Christian Viguié prend par revers la conscience qui n’aime pas l’invisible. Il le dissout dans ses aires poétiques par jeux de réminiscences sans pour autant s’appuyer de manière compulsive sur des modèles du passé.
Seul le sien revient en brume et, dit la créatrice, « en chaussons de poussière ». Mais ce qui pourrait dévaler en impudeur est retenu en équilibre et langue de givre. L’inconscient ici, ce n’est pas du tout l’affaire de souvenirs ou même de fantasmes mais, par lui comme par le regard, “le nom d’une étoile, le nom d’une montagne”. Ce qui permet de comprendre “celui qui va d’un parfum à un autre”. Preuve aussi qu’il existe “le nom de la vitre / comme pour cet arbre / dont les feuilles / se mettent à trembler”.
En dépit de sa volonté poétique majeure de structurer sa matière, Viguié ne cherche pas à mettre d’ordre : il entre dans l’intouchable. Son langage est chargé de langueur, de faille et de présence. Surgissent des “tableaux” travaillés en des zones inconnues des rives qui d’ordinaire ne se laissent pas atteindre.

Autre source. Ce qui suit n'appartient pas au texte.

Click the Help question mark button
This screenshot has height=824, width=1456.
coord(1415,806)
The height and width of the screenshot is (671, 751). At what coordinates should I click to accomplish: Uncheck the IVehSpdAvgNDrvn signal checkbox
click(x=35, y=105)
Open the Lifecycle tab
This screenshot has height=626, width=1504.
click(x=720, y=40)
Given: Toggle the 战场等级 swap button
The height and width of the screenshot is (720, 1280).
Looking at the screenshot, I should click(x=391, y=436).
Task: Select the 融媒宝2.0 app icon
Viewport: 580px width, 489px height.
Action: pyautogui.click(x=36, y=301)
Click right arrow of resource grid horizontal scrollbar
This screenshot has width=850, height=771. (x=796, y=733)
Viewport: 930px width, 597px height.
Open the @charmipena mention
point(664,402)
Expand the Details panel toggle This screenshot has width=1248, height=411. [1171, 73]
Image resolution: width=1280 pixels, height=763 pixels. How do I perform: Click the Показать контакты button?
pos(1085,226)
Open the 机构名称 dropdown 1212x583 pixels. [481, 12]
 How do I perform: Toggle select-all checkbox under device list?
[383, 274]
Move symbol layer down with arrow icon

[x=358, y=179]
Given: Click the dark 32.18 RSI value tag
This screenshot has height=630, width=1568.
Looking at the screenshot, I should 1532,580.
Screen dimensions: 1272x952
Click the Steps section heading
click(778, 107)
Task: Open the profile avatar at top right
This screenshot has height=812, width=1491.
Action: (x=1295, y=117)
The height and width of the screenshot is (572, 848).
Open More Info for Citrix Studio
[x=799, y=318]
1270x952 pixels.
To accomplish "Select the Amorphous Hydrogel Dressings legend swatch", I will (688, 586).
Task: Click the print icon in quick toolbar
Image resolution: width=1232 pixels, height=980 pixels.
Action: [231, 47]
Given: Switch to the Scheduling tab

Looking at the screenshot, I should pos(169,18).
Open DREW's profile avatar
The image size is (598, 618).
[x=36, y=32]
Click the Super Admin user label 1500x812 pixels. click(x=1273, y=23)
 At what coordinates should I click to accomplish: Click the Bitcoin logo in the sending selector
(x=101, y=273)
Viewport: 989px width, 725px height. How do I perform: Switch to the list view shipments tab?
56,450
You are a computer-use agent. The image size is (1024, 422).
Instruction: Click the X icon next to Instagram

L’auteur fait en conséquence pénétrer des contrées incertaines qui précèdent tout rêve dans l’action. A coups d’impressions, d’esquisses, de structures l’œuvre va vers un espace-temps particulier. Il y a des trajets et des contre-trajets. Il y a des histoires solides et fluctuantes, furtives et évidentes.
jean-paul gavard-perret
Christian Viguié, Comme une lune noire sur ma table, La table Ronde, Paris, 2024, 176 p. — 17,00 €.